Rewrite the entries from the line containing "The height and width of the screenshot is (410, 615)." through the end of the entries, swapping "screenshot" for "image" and changing nothing else. Leave the pictures out of your answer.

— Start of Stored rows —

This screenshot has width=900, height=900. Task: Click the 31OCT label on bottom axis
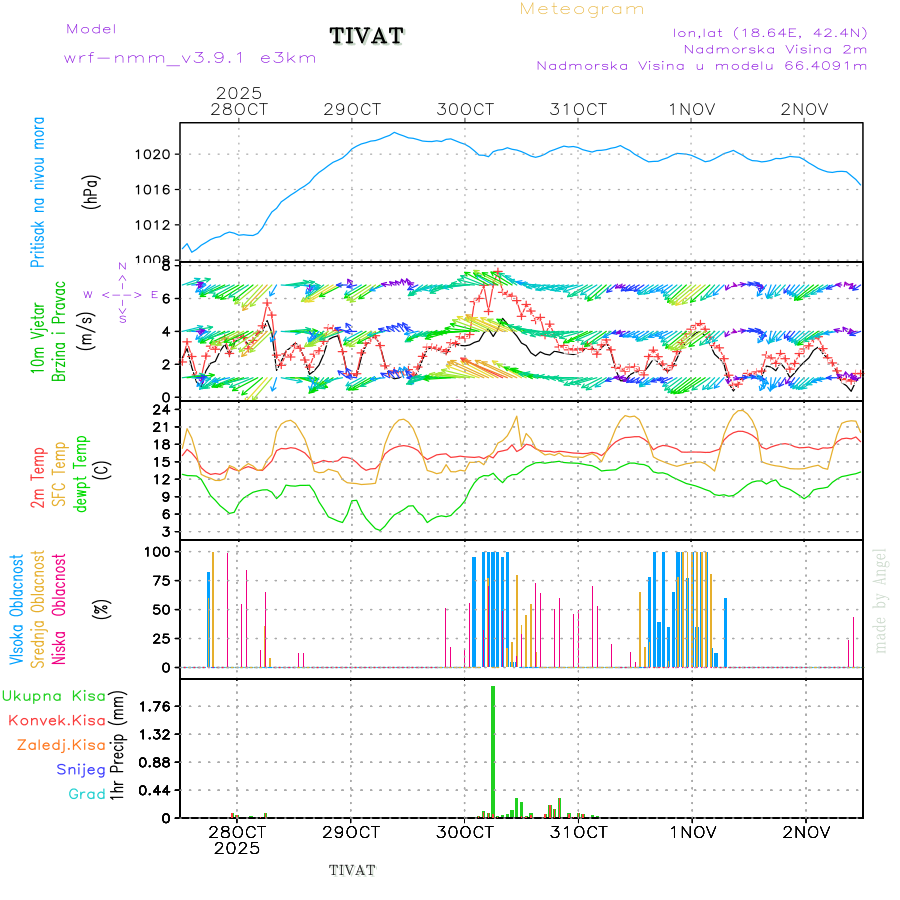pos(579,832)
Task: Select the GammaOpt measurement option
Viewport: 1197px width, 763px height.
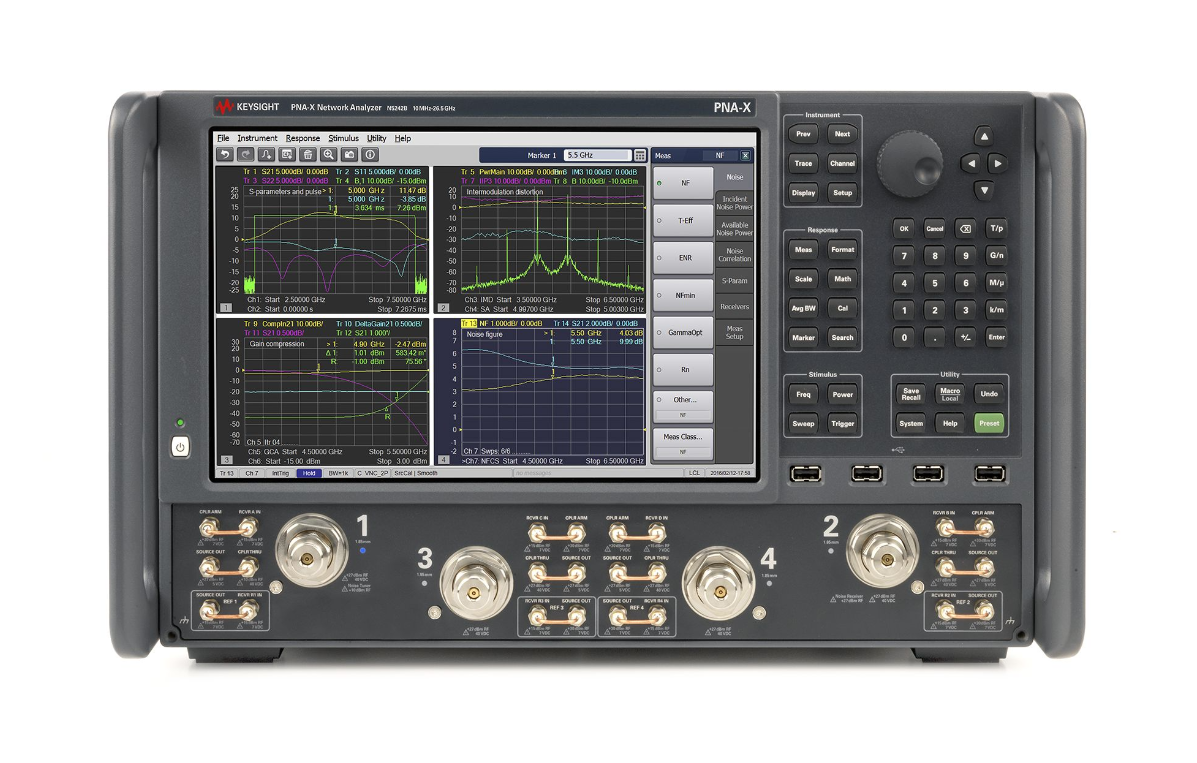Action: coord(683,332)
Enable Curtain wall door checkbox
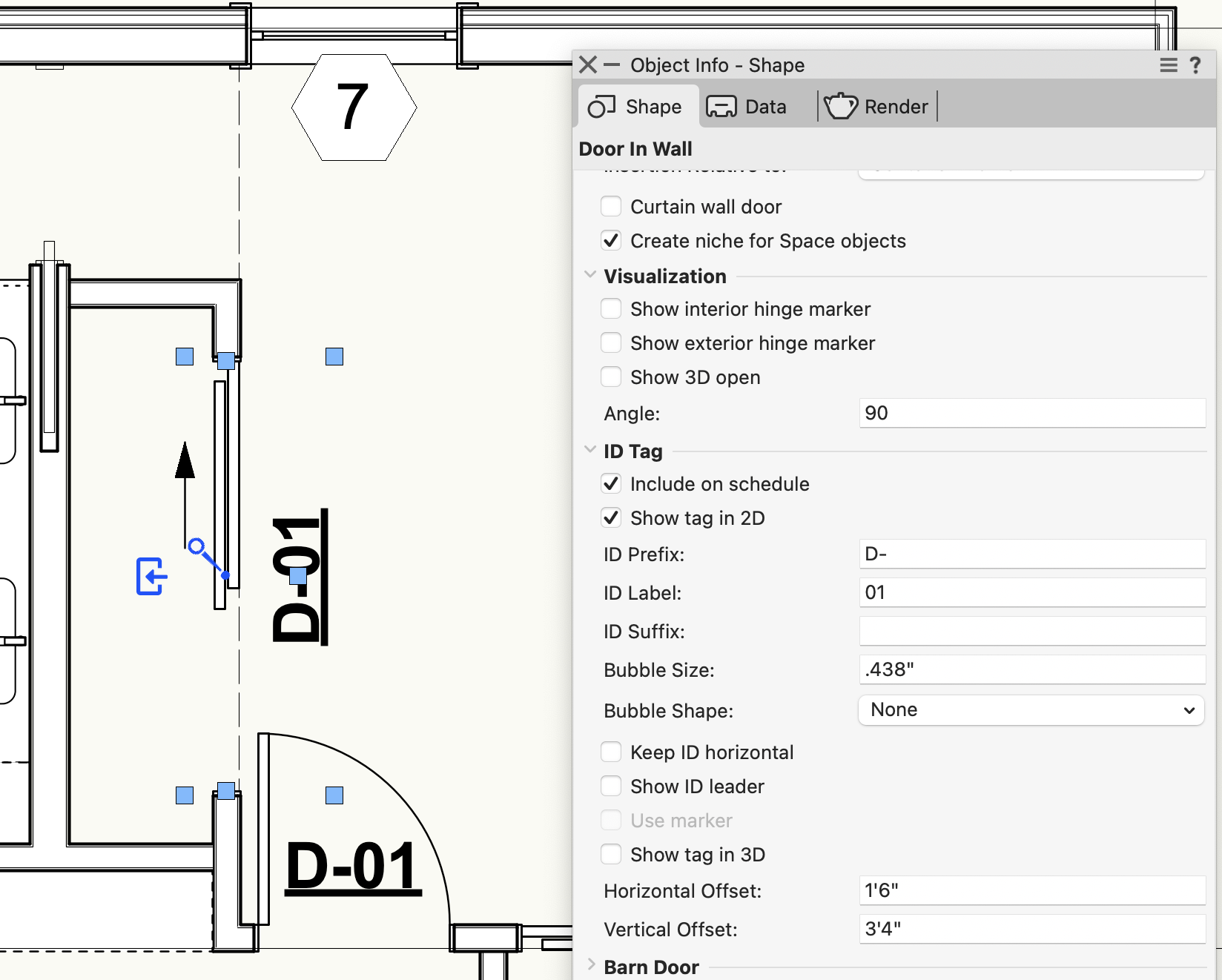The image size is (1222, 980). 611,206
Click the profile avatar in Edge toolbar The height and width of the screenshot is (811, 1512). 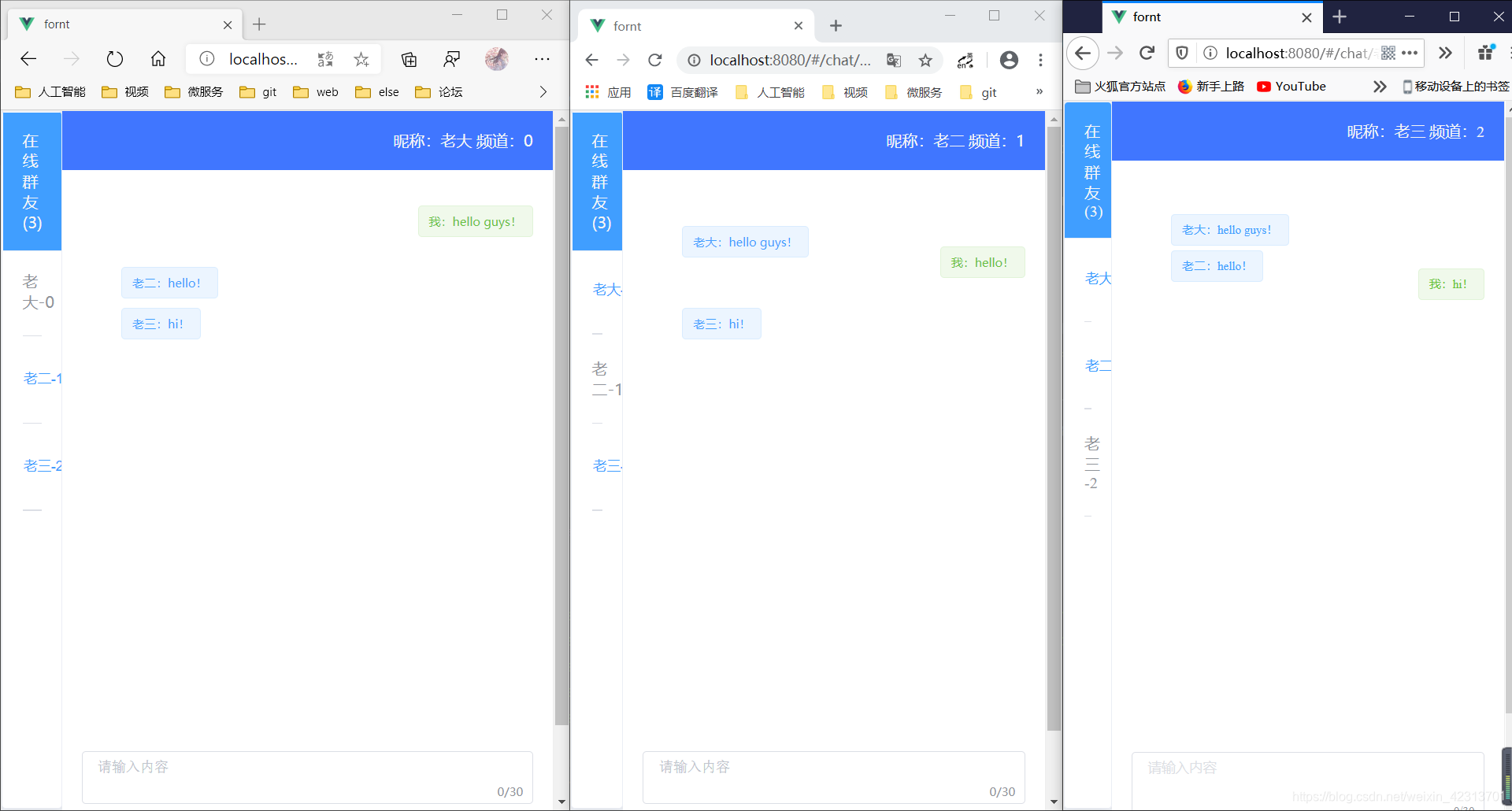(497, 58)
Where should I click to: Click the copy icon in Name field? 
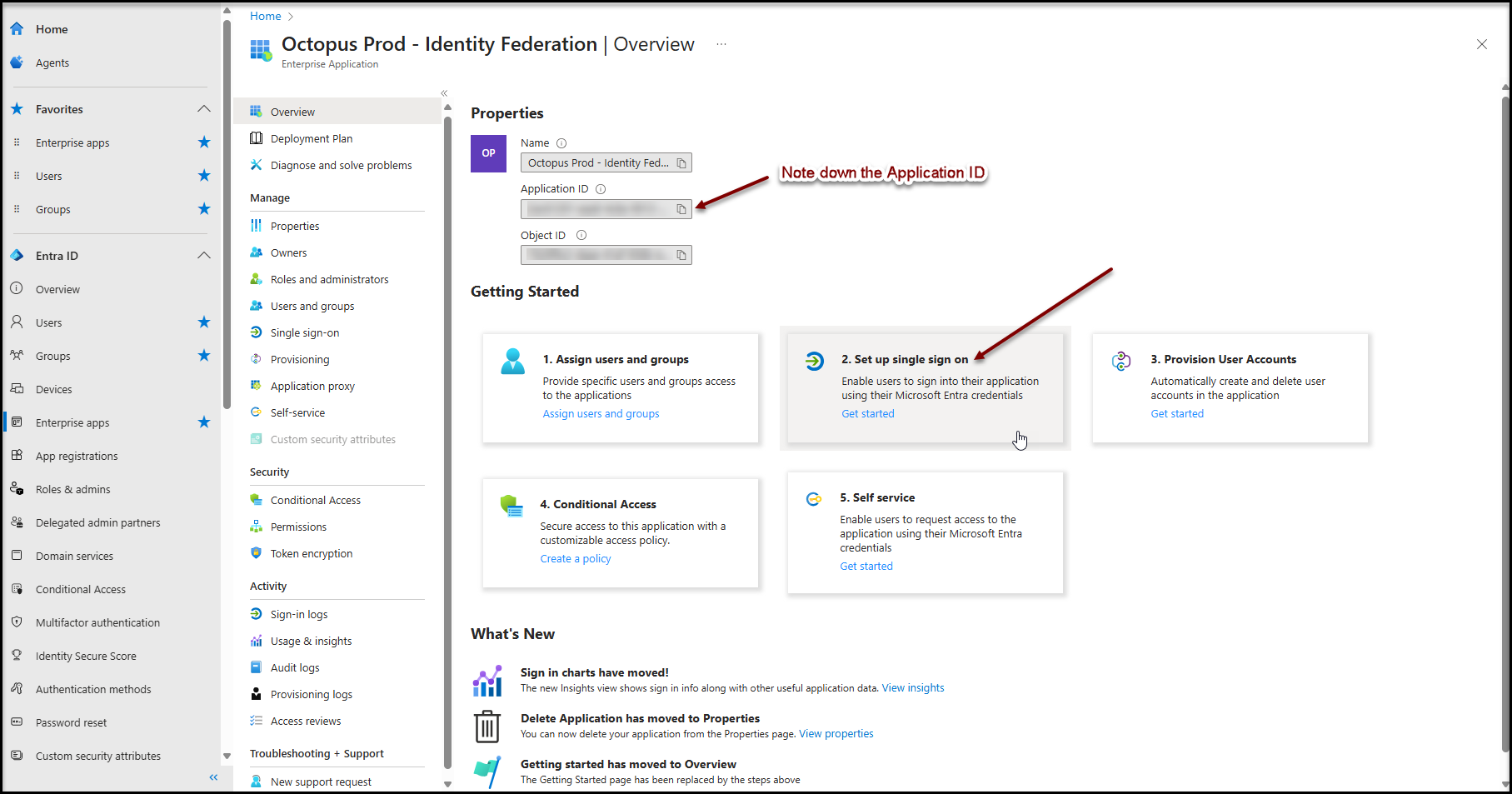(x=681, y=163)
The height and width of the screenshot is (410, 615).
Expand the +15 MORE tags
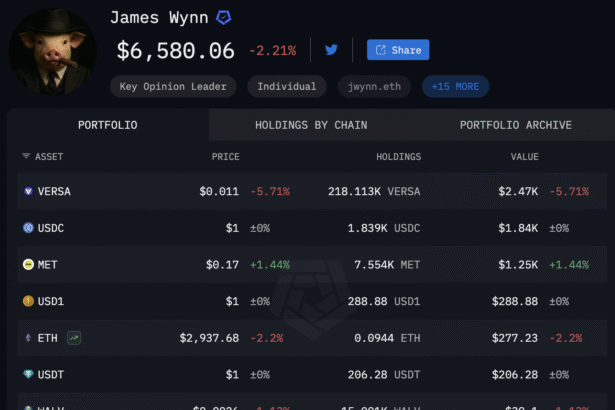455,87
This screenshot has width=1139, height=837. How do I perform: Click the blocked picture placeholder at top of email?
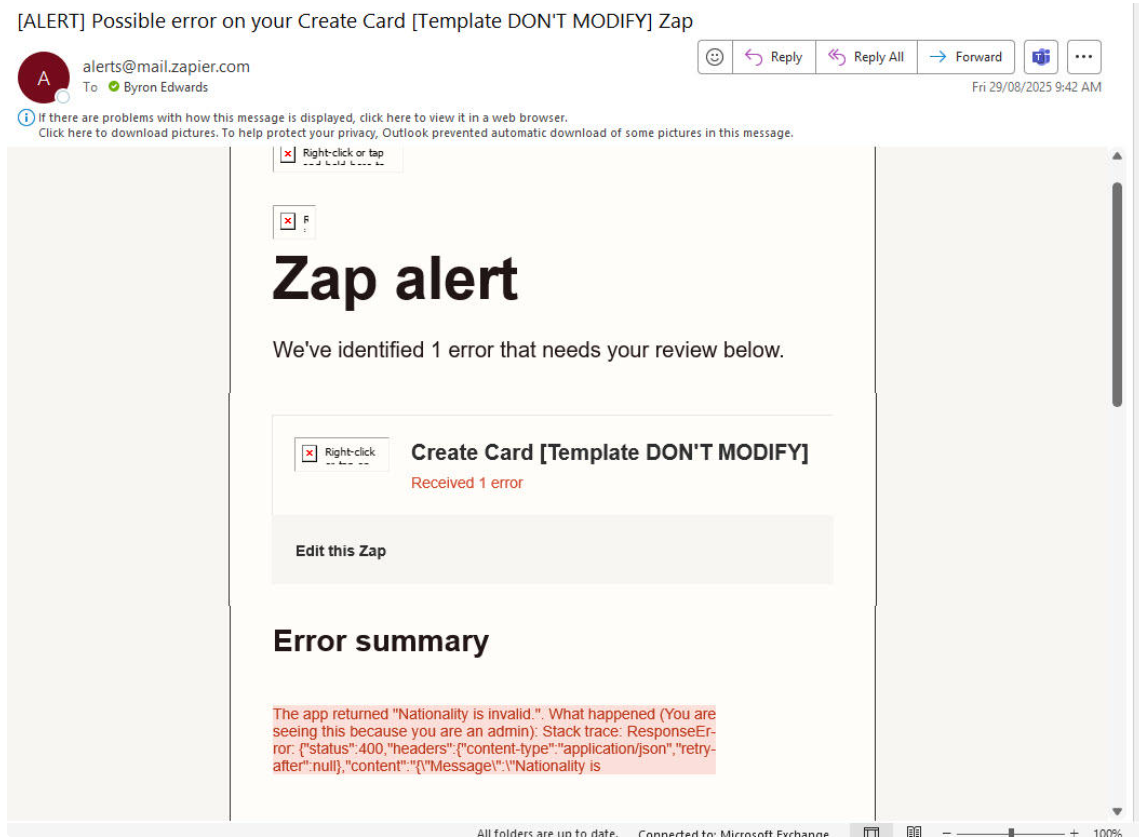coord(337,156)
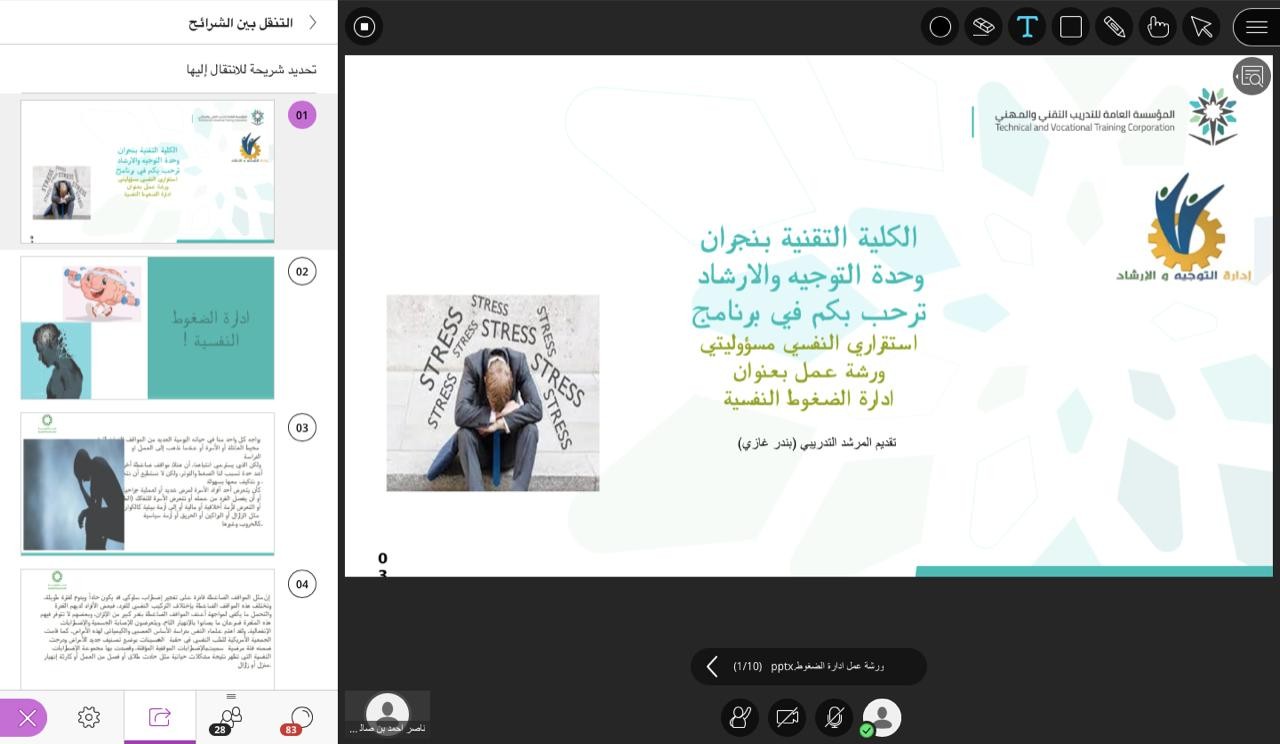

— End of Stored rows —

▶ **Reply**
The height and width of the image is (410, 615).
Expand the +15 MORE tags
455,87
This image has width=1139, height=837. How do I perform: Click the blocked picture placeholder at top of email?
coord(337,156)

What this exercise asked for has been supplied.